Le Washington Post n’a pas pu confirmer de manière indépendante le nombre réel.

Dans une déclaration sur Telegram, le Département des communications stratégiques des Forces armées ukrainiennes a donné peu de détails et a suggéré sarcastiquement que l’incident résultait de “la manipulation négligente des appareils de chauffage, de la négligence des mesures de sécurité et du tabagisme”.

Les autorités de Moscou, les blogueurs de guerre pro-Kremlin et les chaînes Telegram ont reconnu l’attaque, mais ont fait état d’un bilan peu clair et contradictoire.

Le ministère russe de la Défense a accusé Kiev d’être responsable de l’attaque, affirmant que l’armée ukrainienne avait tiré quatre missiles à longue portée depuis le système de roquettes d’artillerie à haute mobilité (HIMARS) fourni par les États-Unis, dont deux avaient été abattus.

Daniil Bezsonov, un haut responsable de la région soutenu par Moscou, a écrit sur Telegram que juste après minuit le jour du Nouvel An, un missile ukrainien a touché une école professionnelle à Makiivka abritant des soldats.

“L’école professionnelle a reçu un coup dur de la part du MLRS Himars américain”, a écrit Bezsonov. “Il y a eu des morts et des blessés, le nombre exact est encore inconnu.”

Le correspondant de guerre pro-Kremlin Alexander Sladkov a rapporté que des conscrits russes récemment mobilisés séjournaient dans le bâtiment.

L’incident a ravivé les critiques russes à l’encontre des commandants du pays, des commentateurs de haut niveau désignant l’incident comme le dernier exemple de l’incompétence des dirigeants militaires.

Igor Girkin, une figure ultra-nationaliste qui a dirigé les séparatistes soutenus par Moscou pendant le conflit du Donbass en 2014 et critique régulièrement les décisions militaires de la Russie, a déclaré que le bâtiment avait été “presque complètement détruit” et a affirmé que les munitions stockées dans le bâtiment les dégâts s’étaient aggravés.

“Presque tout l’équipement militaire a également été détruit, qui se trouvait à côté du bâtiment sans aucun déguisement”, a écrit Girkin sur Telegram, affirmant que “plusieurs centaines” avaient été tués et blessés et que beaucoup manquaient encore sous les décombres.

Plusieurs commentateurs ont déclaré que parmi les victimes à Makiivka figuraient des hommes du centre de la Russie qui avaient récemment été enrôlés dans le cadre de la campagne de mobilisation très impopulaire du Kremlin. Les médias d’État russes ont rapporté que les recrues avaient utilisé leurs téléphones portables, ce qui, selon les journalistes, a révélé leur emplacement.

“Personne n’assume la responsabilité des morts inutiles”, a déclaré Anastasia Kashevarova, une blogueuse pro-russe. Andrey Medvedev, un propagandiste russe, a écrit que “loger le personnel dans des bâtiments plutôt que dans des abris aide directement l’ennemi”.
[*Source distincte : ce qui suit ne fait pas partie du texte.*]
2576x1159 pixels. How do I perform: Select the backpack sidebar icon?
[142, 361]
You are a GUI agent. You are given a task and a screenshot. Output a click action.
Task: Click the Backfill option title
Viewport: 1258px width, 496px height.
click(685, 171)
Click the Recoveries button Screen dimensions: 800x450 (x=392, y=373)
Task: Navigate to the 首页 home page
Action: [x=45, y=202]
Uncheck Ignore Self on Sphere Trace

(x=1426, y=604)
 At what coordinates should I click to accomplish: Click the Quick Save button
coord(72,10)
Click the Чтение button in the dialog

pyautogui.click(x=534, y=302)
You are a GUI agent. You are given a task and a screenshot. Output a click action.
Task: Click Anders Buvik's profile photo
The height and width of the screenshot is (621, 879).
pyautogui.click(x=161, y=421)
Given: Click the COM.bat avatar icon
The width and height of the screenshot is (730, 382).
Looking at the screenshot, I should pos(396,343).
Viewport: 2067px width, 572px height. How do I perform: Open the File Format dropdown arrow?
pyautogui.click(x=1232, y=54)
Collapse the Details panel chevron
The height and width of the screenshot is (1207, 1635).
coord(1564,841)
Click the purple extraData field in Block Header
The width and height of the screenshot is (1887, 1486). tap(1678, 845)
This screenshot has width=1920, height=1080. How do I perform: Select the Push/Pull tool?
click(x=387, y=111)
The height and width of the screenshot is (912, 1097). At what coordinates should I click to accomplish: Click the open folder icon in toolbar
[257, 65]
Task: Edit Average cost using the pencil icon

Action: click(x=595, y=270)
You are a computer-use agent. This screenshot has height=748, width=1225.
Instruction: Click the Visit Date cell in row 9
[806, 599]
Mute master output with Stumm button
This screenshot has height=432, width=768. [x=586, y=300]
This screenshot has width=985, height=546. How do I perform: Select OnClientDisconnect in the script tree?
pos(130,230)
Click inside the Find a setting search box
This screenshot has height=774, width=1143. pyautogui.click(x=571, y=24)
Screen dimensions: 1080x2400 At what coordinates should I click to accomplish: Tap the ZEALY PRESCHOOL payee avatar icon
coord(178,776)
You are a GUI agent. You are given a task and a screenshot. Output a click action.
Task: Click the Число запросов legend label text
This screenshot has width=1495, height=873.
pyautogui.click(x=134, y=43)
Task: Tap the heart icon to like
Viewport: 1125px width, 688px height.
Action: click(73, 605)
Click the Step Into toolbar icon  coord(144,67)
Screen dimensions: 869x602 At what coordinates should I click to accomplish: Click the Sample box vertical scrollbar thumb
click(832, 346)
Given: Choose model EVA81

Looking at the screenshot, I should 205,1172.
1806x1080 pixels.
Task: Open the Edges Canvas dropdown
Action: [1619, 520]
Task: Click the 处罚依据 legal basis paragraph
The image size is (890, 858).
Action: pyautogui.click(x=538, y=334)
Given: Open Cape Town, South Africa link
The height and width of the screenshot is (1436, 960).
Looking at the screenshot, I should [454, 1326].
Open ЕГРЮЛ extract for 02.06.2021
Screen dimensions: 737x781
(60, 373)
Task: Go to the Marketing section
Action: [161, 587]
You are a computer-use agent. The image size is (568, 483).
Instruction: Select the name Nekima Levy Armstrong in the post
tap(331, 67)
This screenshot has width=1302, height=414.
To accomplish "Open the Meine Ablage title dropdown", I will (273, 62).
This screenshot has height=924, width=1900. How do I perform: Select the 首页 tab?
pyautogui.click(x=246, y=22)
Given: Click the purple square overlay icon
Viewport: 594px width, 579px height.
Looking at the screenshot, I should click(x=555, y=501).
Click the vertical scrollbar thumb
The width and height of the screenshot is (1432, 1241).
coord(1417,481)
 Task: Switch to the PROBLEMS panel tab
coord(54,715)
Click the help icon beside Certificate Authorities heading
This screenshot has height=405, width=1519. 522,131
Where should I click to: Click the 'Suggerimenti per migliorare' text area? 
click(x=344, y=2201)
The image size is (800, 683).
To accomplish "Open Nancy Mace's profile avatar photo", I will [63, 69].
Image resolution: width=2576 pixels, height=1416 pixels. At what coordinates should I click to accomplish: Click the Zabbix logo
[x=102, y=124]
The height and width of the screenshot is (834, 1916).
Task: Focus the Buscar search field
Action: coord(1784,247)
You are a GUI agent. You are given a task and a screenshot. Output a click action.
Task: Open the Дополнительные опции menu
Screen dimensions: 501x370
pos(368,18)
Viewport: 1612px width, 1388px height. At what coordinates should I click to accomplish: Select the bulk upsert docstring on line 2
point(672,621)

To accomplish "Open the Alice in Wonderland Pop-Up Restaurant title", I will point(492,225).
Photos et vidéos postées sur les réseaux sociaux surgi pour montrer l’épave du bâtiment, les pompiers passant au peigne fin les décombres. Le gouvernement installé par la Russie a déclaré qu’au moins 25 roquettes avaient été tirées dans la région pendant la nuit du réveillon du Nouvel An.

L’attaque contre Makiivka fait suite à une augmentation des attaques signalées contre des cibles profondes en Russie.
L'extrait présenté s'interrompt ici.